# Given data:
+++

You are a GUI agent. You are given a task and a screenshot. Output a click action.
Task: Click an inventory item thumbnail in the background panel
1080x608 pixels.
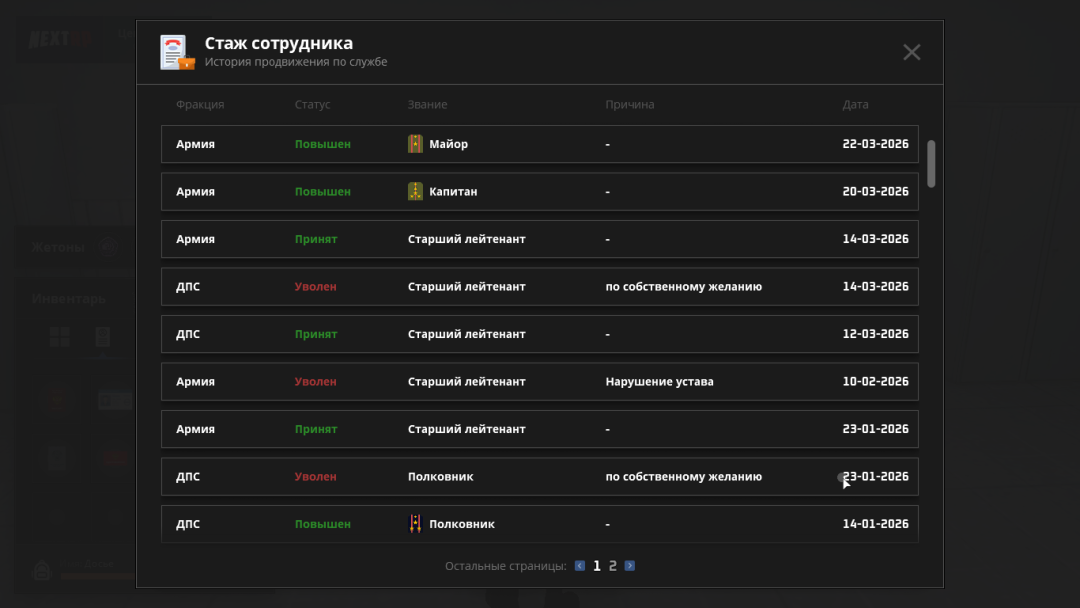pos(56,399)
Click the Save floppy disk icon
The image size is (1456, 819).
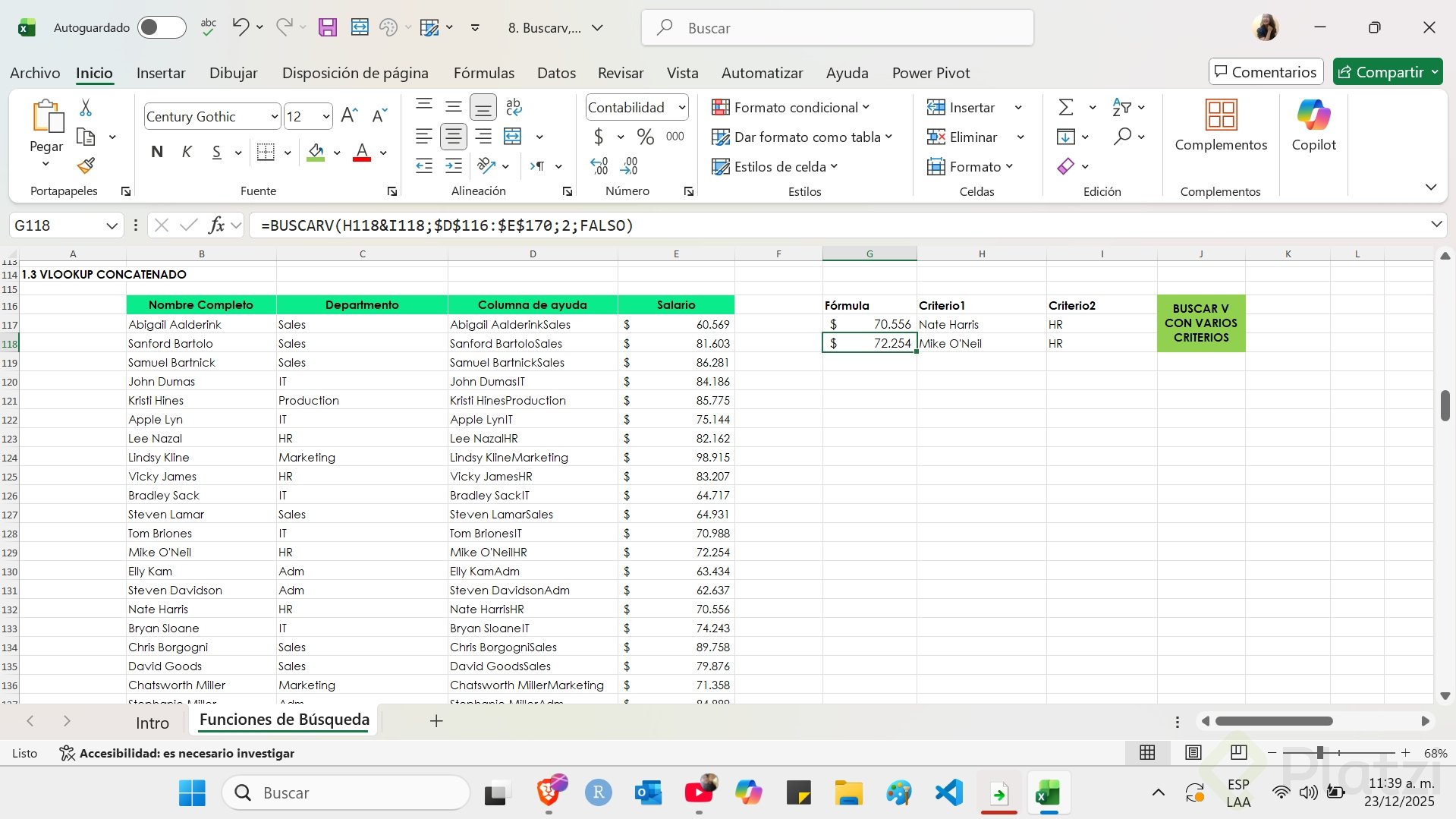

+++

# The problem:
Please copy out the entries above exactly as they appear, but skip their images.

# Response to the exercise:
You are a GUI agent. You are given a task and a screenshot. Output a click action.
Task: Click an inventory item thumbnail in the background panel
1080x608 pixels.
pos(56,399)
Click the Save floppy disk icon
The image size is (1456, 819).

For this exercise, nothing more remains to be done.